**THE REQUEST**
Could you output, unchanged, every line between the line holding "Viewport: 1150px width, 1036px" and the line holding "[x=205, y=363]", inclusive?

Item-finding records
↓↓↓

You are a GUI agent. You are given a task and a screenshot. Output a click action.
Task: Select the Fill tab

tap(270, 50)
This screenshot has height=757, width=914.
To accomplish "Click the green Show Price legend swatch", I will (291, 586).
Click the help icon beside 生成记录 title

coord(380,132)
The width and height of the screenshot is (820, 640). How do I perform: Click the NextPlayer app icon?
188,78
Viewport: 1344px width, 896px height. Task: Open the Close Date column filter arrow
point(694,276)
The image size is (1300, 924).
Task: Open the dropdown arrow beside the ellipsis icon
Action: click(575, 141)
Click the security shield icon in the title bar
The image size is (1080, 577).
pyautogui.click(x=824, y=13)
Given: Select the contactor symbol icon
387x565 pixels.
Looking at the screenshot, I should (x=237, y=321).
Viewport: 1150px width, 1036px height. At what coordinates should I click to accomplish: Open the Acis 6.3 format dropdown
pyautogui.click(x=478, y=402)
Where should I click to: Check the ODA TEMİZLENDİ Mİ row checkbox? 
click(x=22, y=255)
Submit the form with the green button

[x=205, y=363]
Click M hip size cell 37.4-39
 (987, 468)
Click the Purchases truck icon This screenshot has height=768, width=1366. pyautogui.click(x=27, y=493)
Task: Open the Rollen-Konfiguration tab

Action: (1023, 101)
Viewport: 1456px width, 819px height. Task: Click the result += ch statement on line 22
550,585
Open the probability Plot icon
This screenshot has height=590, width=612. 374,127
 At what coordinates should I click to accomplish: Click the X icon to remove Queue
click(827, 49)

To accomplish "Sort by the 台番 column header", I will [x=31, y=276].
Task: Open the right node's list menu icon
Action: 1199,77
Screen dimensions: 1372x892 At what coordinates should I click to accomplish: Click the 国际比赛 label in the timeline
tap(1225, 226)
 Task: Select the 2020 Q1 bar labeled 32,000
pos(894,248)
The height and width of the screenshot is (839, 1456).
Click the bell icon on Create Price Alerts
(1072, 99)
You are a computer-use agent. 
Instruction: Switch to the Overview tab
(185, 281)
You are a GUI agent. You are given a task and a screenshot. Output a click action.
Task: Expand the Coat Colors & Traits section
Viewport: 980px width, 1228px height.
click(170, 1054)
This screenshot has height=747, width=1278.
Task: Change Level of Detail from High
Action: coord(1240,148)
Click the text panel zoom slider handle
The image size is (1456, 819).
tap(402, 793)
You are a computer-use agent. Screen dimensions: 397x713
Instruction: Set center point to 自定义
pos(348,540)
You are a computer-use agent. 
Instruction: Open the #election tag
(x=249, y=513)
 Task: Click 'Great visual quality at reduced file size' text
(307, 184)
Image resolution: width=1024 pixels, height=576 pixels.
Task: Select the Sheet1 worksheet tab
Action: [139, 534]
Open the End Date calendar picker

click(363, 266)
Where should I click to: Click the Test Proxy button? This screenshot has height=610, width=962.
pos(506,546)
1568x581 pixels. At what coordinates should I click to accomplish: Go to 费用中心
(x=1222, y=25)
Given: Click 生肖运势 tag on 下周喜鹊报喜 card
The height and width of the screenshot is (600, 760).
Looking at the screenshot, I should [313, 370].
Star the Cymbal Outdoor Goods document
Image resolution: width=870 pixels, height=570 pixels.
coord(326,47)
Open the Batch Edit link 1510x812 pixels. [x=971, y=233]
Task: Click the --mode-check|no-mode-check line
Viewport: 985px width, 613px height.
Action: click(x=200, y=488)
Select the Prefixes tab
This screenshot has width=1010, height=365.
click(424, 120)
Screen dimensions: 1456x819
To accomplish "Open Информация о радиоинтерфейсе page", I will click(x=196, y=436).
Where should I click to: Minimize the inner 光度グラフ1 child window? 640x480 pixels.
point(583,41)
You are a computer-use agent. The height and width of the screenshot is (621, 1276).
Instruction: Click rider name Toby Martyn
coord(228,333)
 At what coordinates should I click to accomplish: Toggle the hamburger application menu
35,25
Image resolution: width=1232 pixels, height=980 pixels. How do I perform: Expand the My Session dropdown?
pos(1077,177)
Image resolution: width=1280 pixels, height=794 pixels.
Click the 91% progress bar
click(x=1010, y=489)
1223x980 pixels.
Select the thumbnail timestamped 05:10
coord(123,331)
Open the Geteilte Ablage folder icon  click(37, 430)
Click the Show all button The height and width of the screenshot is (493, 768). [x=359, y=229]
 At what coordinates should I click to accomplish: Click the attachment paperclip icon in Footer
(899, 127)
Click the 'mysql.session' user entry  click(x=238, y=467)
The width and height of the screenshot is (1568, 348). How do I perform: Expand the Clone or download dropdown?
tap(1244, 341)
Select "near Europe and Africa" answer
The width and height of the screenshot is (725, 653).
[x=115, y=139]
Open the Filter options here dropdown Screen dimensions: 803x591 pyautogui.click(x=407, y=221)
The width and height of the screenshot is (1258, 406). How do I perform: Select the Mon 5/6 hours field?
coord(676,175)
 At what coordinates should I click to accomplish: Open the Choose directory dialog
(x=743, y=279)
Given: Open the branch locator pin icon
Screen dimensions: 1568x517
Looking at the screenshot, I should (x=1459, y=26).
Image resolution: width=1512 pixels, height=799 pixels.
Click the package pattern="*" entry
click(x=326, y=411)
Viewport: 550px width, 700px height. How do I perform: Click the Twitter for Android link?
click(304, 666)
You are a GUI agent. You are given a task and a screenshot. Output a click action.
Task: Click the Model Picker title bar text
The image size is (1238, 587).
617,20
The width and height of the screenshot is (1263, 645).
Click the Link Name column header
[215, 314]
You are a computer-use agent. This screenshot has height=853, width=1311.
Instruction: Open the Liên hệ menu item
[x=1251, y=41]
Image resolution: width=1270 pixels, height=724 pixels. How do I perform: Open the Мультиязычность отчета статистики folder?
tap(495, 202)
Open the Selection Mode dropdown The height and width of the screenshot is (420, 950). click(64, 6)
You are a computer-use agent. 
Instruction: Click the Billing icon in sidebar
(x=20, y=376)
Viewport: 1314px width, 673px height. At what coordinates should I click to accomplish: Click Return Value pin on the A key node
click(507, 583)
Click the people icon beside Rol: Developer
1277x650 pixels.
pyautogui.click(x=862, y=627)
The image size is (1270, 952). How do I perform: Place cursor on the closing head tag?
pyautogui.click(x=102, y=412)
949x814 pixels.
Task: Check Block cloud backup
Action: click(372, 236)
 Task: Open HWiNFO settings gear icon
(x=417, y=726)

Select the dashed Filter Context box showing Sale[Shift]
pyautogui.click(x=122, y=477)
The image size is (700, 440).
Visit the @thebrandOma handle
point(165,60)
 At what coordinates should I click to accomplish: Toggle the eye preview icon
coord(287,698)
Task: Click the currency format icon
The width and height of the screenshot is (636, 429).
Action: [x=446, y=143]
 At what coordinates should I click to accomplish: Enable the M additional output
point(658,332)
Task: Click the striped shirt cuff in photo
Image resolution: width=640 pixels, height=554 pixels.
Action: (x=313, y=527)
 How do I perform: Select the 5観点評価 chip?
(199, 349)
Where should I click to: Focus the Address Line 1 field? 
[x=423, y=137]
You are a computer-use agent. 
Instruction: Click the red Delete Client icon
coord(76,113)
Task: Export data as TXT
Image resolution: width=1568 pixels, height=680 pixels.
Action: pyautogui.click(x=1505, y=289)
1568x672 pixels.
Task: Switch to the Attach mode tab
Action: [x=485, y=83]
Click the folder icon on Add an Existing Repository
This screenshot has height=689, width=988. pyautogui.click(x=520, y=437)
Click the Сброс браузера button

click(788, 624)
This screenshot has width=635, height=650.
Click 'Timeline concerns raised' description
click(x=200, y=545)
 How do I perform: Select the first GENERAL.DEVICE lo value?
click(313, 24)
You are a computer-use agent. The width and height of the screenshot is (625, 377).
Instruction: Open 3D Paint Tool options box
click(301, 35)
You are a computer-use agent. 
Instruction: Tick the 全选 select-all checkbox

↑↑↑

**FINAL ANSWER**
Viewport: 1150px width, 1036px height. At what coordinates should I click to accomplish: Open the Acis 6.3 format dropdown
pyautogui.click(x=478, y=402)
Where should I click to: Check the ODA TEMİZLENDİ Mİ row checkbox? 
click(x=22, y=255)
Submit the form with the green button

[x=205, y=363]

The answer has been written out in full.